DESCRIPTION OF THE TASK
Render the items from the first line through the line containing "click(x=98, y=251)" as a Markdown table with the columns Row and Entry, one numbered row per line and blank lines omitted.

Start of ROWS

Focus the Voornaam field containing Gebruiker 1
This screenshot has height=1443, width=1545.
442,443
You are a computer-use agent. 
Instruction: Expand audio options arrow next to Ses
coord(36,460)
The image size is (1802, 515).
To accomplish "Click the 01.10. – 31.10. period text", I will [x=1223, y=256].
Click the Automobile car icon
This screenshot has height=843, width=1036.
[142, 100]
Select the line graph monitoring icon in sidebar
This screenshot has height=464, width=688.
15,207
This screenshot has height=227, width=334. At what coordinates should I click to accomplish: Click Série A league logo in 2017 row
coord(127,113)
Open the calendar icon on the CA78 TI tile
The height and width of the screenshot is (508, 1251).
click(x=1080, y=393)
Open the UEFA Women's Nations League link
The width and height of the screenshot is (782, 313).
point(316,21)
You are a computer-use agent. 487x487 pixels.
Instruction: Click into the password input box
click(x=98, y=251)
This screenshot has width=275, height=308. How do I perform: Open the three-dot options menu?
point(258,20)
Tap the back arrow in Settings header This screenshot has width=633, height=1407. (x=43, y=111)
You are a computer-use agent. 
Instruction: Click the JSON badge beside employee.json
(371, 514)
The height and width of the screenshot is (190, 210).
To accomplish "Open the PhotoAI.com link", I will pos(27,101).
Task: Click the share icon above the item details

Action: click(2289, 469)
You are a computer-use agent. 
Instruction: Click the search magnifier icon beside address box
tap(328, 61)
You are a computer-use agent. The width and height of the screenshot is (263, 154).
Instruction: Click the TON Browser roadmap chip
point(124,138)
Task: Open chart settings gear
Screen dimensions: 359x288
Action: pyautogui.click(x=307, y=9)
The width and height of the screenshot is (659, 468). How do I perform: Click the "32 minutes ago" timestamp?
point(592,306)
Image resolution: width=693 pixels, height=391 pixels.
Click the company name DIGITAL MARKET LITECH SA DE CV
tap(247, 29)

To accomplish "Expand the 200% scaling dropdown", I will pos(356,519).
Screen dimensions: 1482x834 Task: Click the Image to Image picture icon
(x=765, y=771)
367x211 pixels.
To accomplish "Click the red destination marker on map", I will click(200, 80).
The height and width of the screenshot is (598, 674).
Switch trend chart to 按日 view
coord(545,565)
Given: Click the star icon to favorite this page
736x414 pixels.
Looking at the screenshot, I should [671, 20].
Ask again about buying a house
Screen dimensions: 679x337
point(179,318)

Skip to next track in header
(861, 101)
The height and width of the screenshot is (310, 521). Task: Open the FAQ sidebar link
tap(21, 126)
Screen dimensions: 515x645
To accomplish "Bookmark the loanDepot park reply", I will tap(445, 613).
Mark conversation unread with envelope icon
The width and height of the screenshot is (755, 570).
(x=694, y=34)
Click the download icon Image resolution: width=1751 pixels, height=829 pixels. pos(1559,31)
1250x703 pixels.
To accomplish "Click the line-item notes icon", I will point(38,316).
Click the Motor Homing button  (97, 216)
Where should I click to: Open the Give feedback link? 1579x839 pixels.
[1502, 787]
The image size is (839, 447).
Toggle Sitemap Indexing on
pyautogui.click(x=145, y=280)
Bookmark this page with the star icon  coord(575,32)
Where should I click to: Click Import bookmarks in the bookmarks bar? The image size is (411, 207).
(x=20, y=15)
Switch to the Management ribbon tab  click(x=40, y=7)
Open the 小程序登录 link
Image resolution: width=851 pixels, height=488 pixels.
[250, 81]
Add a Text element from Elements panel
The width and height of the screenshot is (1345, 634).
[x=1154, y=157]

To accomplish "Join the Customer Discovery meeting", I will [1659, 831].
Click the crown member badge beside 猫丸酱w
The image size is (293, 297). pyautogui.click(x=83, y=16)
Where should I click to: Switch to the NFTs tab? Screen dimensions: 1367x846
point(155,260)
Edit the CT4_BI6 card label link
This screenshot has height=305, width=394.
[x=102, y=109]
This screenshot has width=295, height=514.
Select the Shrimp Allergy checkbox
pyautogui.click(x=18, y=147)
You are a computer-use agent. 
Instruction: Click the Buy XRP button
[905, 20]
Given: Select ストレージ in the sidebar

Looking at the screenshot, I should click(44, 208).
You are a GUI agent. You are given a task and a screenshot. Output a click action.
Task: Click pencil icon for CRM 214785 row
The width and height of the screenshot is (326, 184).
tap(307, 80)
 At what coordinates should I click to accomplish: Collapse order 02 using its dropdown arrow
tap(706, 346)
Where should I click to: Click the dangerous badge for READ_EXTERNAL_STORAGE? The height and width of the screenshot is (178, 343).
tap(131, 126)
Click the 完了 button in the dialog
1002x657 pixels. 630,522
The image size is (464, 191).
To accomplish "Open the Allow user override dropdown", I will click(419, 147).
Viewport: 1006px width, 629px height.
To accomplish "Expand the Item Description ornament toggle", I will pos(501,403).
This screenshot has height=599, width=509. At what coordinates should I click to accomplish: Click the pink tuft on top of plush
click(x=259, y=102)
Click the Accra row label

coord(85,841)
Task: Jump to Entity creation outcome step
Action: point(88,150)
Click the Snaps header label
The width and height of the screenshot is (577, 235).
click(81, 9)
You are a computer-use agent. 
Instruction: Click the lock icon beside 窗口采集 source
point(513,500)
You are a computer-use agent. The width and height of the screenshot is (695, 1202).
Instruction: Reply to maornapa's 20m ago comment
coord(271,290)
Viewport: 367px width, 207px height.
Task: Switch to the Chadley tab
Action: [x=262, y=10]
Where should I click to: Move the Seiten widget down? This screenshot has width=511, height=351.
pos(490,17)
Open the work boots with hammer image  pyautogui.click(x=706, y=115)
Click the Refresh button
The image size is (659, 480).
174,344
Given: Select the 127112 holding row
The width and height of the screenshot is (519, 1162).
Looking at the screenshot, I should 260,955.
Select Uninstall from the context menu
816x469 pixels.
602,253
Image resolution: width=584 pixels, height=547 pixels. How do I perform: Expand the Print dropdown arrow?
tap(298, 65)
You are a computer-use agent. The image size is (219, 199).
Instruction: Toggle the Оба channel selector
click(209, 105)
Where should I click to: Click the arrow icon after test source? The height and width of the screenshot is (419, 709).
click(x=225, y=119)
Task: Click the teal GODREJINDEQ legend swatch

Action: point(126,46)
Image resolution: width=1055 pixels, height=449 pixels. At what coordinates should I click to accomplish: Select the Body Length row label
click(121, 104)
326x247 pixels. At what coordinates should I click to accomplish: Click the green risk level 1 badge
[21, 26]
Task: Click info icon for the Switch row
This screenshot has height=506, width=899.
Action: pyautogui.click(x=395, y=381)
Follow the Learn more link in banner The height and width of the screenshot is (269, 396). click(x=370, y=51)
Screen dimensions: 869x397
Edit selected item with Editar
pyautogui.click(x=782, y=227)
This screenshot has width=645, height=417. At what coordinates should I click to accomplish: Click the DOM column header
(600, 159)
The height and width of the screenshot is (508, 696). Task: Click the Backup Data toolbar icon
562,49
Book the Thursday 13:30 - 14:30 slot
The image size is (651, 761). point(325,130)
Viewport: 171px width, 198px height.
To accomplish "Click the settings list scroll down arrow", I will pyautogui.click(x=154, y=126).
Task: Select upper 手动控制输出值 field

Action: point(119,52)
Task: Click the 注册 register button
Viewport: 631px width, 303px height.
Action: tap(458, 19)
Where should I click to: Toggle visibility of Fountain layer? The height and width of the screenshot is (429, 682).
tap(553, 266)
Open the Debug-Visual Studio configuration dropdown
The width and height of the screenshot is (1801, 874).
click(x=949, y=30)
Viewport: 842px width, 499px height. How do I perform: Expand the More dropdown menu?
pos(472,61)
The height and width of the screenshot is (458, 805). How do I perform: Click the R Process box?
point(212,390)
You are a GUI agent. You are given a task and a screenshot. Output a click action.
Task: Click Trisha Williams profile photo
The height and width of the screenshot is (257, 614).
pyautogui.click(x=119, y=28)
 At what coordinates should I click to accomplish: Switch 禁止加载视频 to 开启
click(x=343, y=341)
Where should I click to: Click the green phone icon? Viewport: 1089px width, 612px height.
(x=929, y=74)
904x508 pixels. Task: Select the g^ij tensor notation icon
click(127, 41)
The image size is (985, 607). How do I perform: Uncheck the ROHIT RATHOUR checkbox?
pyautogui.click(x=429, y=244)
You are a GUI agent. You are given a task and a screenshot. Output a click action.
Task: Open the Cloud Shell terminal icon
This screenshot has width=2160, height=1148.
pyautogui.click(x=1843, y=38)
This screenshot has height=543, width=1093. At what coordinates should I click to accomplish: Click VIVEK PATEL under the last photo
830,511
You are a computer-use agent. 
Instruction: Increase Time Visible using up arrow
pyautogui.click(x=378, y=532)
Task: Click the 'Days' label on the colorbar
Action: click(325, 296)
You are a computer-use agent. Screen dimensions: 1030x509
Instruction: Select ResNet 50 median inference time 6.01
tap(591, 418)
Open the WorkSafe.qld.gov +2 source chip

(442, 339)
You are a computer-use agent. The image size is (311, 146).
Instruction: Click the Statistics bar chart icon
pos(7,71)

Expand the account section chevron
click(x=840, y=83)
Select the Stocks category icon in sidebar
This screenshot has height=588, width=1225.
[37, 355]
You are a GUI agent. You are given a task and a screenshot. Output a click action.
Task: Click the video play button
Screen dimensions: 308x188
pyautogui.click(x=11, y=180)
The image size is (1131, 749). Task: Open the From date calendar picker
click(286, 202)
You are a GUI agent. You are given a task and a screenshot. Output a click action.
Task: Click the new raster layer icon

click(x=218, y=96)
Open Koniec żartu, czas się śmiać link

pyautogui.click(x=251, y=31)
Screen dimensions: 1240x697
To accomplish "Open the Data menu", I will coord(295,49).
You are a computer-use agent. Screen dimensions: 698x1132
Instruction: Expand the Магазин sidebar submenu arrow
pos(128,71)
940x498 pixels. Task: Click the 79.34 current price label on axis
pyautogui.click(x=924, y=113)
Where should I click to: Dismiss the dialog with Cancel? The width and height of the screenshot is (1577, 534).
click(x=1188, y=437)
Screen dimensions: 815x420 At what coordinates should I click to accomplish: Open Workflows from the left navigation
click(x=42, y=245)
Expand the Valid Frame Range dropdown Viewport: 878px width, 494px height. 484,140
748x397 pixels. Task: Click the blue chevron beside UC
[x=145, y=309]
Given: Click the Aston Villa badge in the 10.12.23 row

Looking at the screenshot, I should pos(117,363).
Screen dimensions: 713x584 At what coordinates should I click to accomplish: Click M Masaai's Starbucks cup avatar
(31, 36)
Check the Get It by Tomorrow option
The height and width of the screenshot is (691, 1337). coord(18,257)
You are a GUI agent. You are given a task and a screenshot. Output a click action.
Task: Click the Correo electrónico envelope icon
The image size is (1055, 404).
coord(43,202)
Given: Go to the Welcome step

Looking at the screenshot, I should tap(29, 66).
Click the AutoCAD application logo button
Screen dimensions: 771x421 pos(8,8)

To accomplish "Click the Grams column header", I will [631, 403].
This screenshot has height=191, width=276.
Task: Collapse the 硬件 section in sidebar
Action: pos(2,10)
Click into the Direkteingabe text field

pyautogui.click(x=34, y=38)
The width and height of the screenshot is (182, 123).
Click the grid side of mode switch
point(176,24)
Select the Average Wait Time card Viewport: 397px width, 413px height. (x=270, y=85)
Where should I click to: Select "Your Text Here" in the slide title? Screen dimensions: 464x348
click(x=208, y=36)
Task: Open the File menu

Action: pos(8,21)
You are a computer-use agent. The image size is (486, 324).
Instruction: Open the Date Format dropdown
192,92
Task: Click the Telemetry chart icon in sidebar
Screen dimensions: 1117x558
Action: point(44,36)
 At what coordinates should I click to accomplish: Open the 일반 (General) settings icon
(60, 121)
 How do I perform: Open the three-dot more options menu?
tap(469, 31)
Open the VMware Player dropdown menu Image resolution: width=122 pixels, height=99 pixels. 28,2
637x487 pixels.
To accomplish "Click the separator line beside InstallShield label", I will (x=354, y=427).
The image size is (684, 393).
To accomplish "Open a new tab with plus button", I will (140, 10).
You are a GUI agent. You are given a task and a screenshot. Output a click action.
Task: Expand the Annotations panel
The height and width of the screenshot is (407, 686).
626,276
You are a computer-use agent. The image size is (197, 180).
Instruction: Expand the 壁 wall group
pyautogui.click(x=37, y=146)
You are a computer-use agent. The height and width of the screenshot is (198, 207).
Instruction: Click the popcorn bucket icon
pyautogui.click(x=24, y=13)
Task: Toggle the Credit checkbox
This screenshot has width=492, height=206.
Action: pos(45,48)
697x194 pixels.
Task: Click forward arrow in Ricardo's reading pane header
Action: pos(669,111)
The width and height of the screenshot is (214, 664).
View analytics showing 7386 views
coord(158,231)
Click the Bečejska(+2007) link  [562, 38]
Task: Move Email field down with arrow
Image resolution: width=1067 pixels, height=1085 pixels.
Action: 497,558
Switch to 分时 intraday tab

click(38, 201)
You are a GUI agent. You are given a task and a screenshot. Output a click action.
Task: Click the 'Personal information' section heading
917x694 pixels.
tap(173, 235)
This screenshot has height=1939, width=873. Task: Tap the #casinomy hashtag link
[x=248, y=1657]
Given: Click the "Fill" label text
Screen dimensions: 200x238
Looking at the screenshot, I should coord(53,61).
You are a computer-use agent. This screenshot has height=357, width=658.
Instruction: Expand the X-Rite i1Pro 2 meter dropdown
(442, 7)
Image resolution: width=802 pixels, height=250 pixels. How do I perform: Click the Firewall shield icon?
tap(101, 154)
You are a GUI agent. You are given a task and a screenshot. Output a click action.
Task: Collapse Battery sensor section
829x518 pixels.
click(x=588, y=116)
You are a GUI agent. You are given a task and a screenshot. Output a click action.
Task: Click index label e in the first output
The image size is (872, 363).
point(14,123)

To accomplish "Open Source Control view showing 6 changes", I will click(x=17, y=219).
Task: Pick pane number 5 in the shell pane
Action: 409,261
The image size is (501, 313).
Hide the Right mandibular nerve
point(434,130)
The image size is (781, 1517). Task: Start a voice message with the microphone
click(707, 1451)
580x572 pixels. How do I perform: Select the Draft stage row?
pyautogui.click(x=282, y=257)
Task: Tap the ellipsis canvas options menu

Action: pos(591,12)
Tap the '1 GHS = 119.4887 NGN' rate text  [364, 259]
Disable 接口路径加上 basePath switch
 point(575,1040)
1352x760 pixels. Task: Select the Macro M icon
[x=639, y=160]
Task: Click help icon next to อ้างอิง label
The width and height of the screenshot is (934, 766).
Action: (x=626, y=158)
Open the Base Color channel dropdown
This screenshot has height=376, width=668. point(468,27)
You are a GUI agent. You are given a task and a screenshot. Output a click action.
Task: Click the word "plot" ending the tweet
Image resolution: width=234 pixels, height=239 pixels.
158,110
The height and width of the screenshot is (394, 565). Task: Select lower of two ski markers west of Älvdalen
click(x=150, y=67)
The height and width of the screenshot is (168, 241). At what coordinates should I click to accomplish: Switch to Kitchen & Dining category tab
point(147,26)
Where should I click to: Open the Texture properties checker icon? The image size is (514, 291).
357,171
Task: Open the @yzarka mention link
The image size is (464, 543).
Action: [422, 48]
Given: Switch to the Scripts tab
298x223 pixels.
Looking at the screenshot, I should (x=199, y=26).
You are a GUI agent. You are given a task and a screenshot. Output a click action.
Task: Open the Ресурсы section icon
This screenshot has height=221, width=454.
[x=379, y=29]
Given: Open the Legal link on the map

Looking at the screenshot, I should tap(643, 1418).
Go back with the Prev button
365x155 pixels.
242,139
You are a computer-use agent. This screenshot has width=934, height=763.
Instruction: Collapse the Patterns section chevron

End of ROWS

FULL OUTPUT
| Row | Entry |
|---|---|
| 1 | Focus the Voornaam field containing Gebruiker 1 |
| 2 | This screenshot has height=1443, width=1545. |
| 3 | 442,443 |
| 4 | You are a computer-use agent.  |
| 5 | Instruction: Expand audio options arrow next to Ses |
| 6 | coord(36,460) |
| 7 | The image size is (1802, 515). |
| 8 | To accomplish "Click the 01.10. – 31.10. period text", I will [x=1223, y=256]. |
| 9 | Click the Automobile car icon |
| 10 | This screenshot has height=843, width=1036. |
| 11 | [142, 100] |
| 12 | Select the line graph monitoring icon in sidebar |
| 13 | This screenshot has height=464, width=688. |
| 14 | 15,207 |
| 15 | This screenshot has height=227, width=334. At what coordinates should I click to accomplish: Click Série A league logo in 2017 row |
| 16 | coord(127,113) |
| 17 | Open the calendar icon on the CA78 TI tile |
| 18 | The height and width of the screenshot is (508, 1251). |
| 19 | click(x=1080, y=393) |
| 20 | Open the UEFA Women's Nations League link |
| 21 | The width and height of the screenshot is (782, 313). |
| 22 | point(316,21) |
| 23 | You are a computer-use agent. 487x487 pixels. |
| 24 | Instruction: Click into the password input box |
| 25 | click(x=98, y=251) |